* [EXERCISE INSTRUCTIONS] Leaving out every picture, transcribe the lines from the line that contains "The height and" to the end of the entries below, both ends included.

* [MATERIAL FOR THIS TASK]
════════════════════

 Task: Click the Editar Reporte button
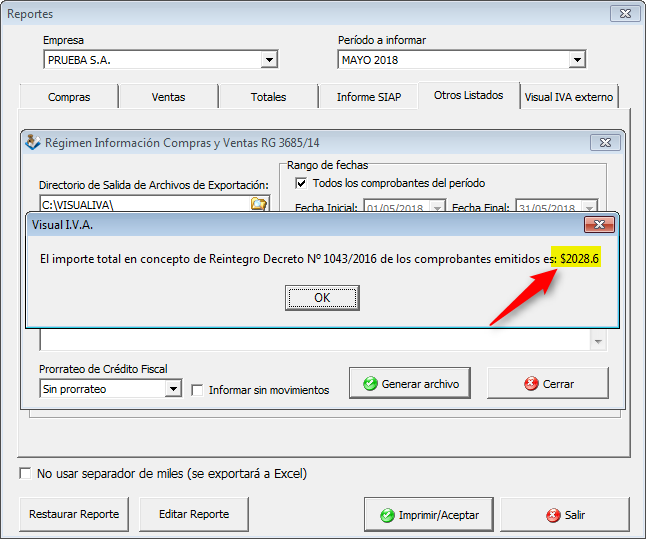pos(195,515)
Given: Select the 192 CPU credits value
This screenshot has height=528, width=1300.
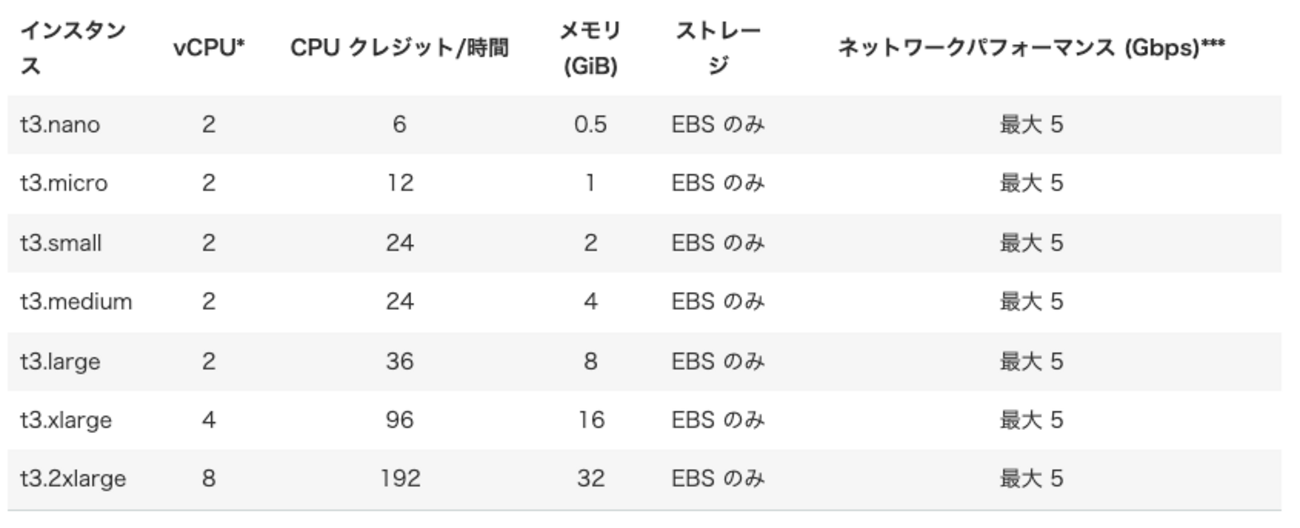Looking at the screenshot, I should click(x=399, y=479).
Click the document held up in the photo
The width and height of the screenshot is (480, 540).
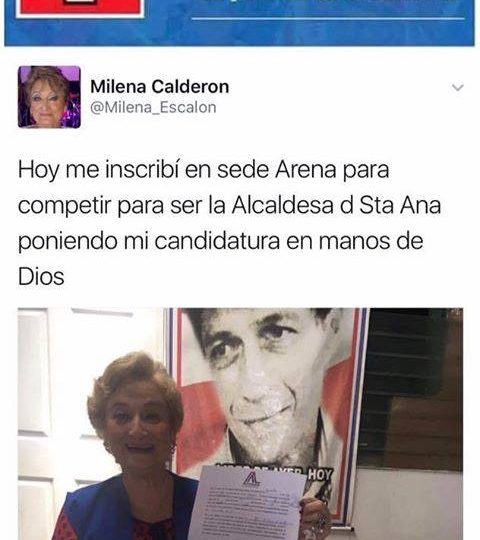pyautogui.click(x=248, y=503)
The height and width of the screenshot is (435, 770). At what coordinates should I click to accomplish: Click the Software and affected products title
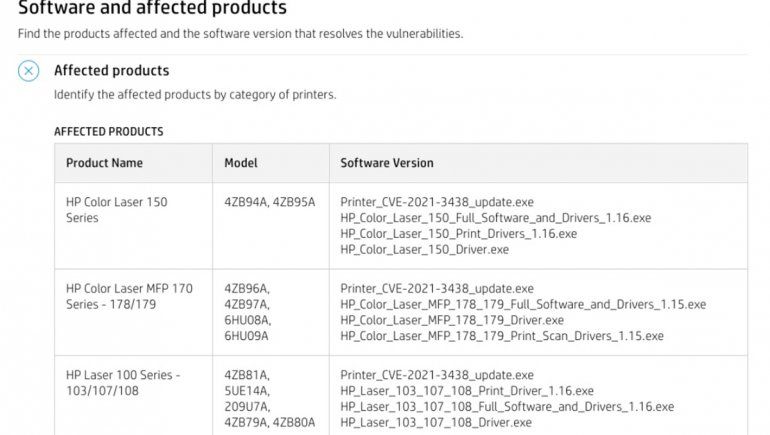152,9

════════════════════

* [RESPONSE AREA]
The height and width of the screenshot is (435, 770). At what coordinates should I click to accomplish: Click the Software and affected products title
152,9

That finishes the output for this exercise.